### PARTS OF THE EXERCISE
[1] In the course listing, update the passage between "Techniques and algorithms" and "tasks (e.g., WordNet)", inclusive, by replacing "WordNet" with "FrameNet".
[2] Continue the course listing from its final line.

---------- EXCERPT PROVIDED ----------

Linguistics 570 and 571 (see below) can provide you with graduate credit that can be applied to the Master's Program in Computational Linguistics should you decide to apply to the degree at a later time.
Summer Course
Linguistics 473: Computational Linguistics Foundations
Schedule: Tuesdays and Thursdays, July 24 - Sept. 11, 2008, 4:30 - 6:15 p.m. (Pacific Time); $1,890. Instructor: TBD
Computational linguistics builds on the theory and practice of multiple fields (linguistics, computer science, and statistics) to design computer applications that involve the automatic processing of natural language speech or text by machines. This course is intended to reinforce the most important skills from contributing disciplines to prepare such students for further study in computational linguistics.
Topics covered include:
- UNIX and server cluster usage
- Probability and statistics (random variables and random vectors; conditional, joint, and marginal probabilities; the chain rule; Bayes' rule; independence and conditional dependence)
- Formal grammars and languages (Chomsky hierarchy, regular expressions and regular languages, context-free grammar, and other grammar formalisms)
- Finite-state automata and transducers
- A quick review of algorithms and data structures
How to sign up for individual enrollment in this course
Autumn Course
Linguistics 570: Shallow Processing Methods for Natural Language Processing
Schedule: Mondays and Wednesdays, Sept. 24 - Dec. 10, 2008, 4:30 - 5:45 p.m. (Pacific Time); $2,570
Instructor: William Lewis, Microsoft Corp.
Techniques and algorithms for associating relatively surface-level structures and information with natural language corpora, including:
- Part-of-Speech and constituent structure tagging
- Morphological analysis
- Preprocessing/segmentation
- Named entity recognition
- Chunk parsing
- Word-sense disambiguation
- Linguistic resources that can be leveraged for these tasks (e.g., WordNet)

---------- SUPPLIED DATA ----------

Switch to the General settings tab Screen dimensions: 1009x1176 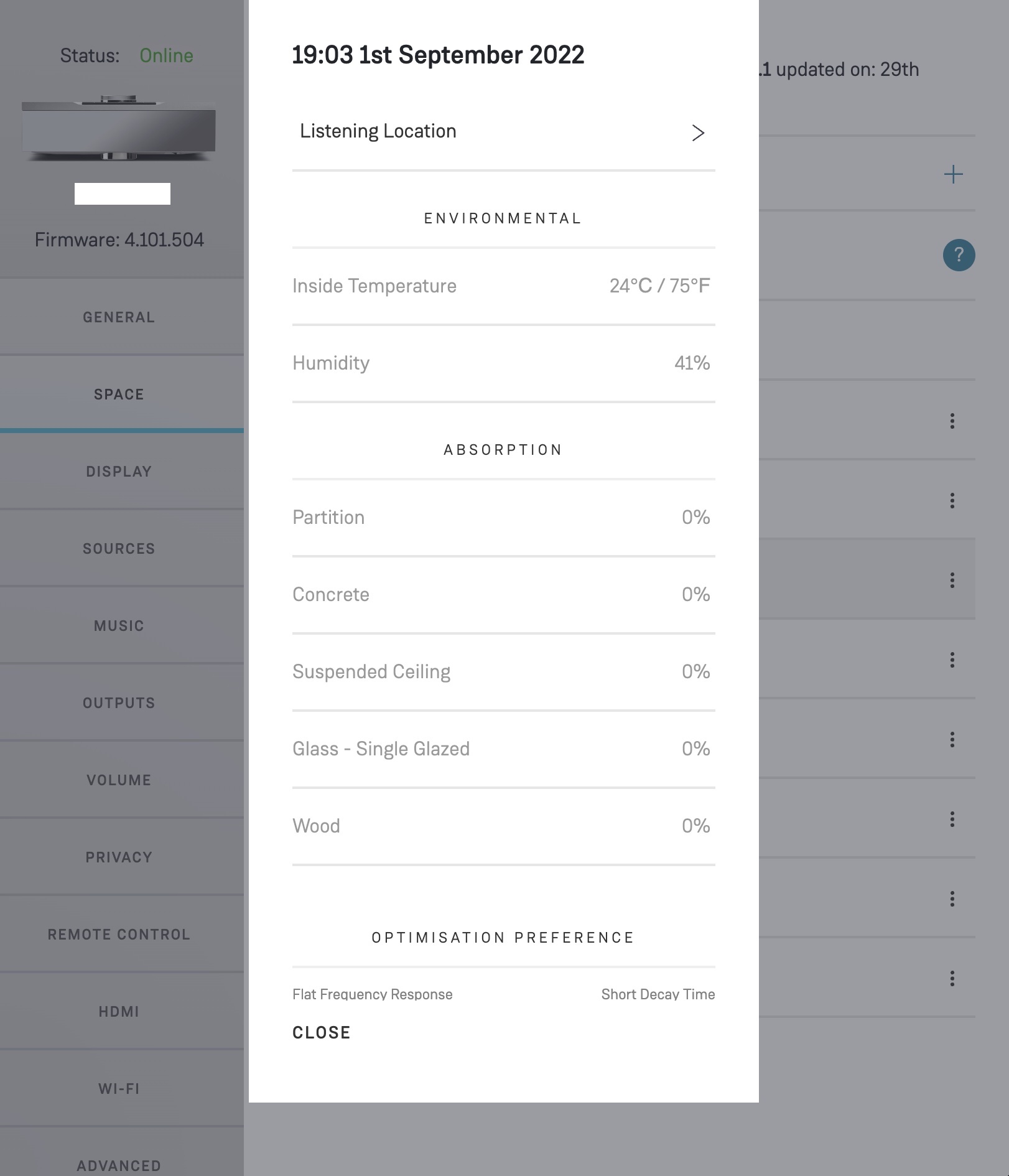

----------
---------- SUPPLIED DATA ----------

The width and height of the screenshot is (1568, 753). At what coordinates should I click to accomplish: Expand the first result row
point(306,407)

----------

### TASK-BY-TASK RESULTS
[1]
Techniques and algorithms for associating relatively surface-level structures and information with natural language corpora, including:
- Part-of-Speech and constituent structure tagging
- Morphological analysis
- Preprocessing/segmentation
- Named entity recognition
- Chunk parsing
- Word-sense disambiguation
- Linguistic resources that can be leveraged for these tasks (e.g., FrameNet)

[2]
These techniques allow you to locate items of interest (e.g., product names, diagnoses, proper names) in running text, correlate their occurrences with each other, and normalize text for further processing.
How to sign up for individual enrollment in this course
Winter Course
Linguistics 571: Deep Processing Methods for Natural Language Processing
Schedule: Mondays and Wednesdays, Jan. 5 - March 11, 2009, 3:30 - 4:45 p.m. (Pacific Time); $2,520
Instructor: Scott Farrar, Visiting Professor, UW
Deep linguistic processing aims to extract meaning from natural language text in machine readable form. Deep linguistic processing is useful in applications that require precise identification of the relationships between entities and/or the precise meaning of the author, such as automated customer service response and machine reading for expert systems. Deep linguistic processing is also essential to the creation of natural language dialogue systems, which allow computers to understand and reply in natural language.
This course covers algorithms for using precision grammars to associate deep or elaborated linguistic structures with naturally occurring linguistic data (parsing), and to associate natural language strings with input semantic representations (generation). It also covers associated techniques for disambiguation (parse, generated string) and transfer (for symbolic machine translation).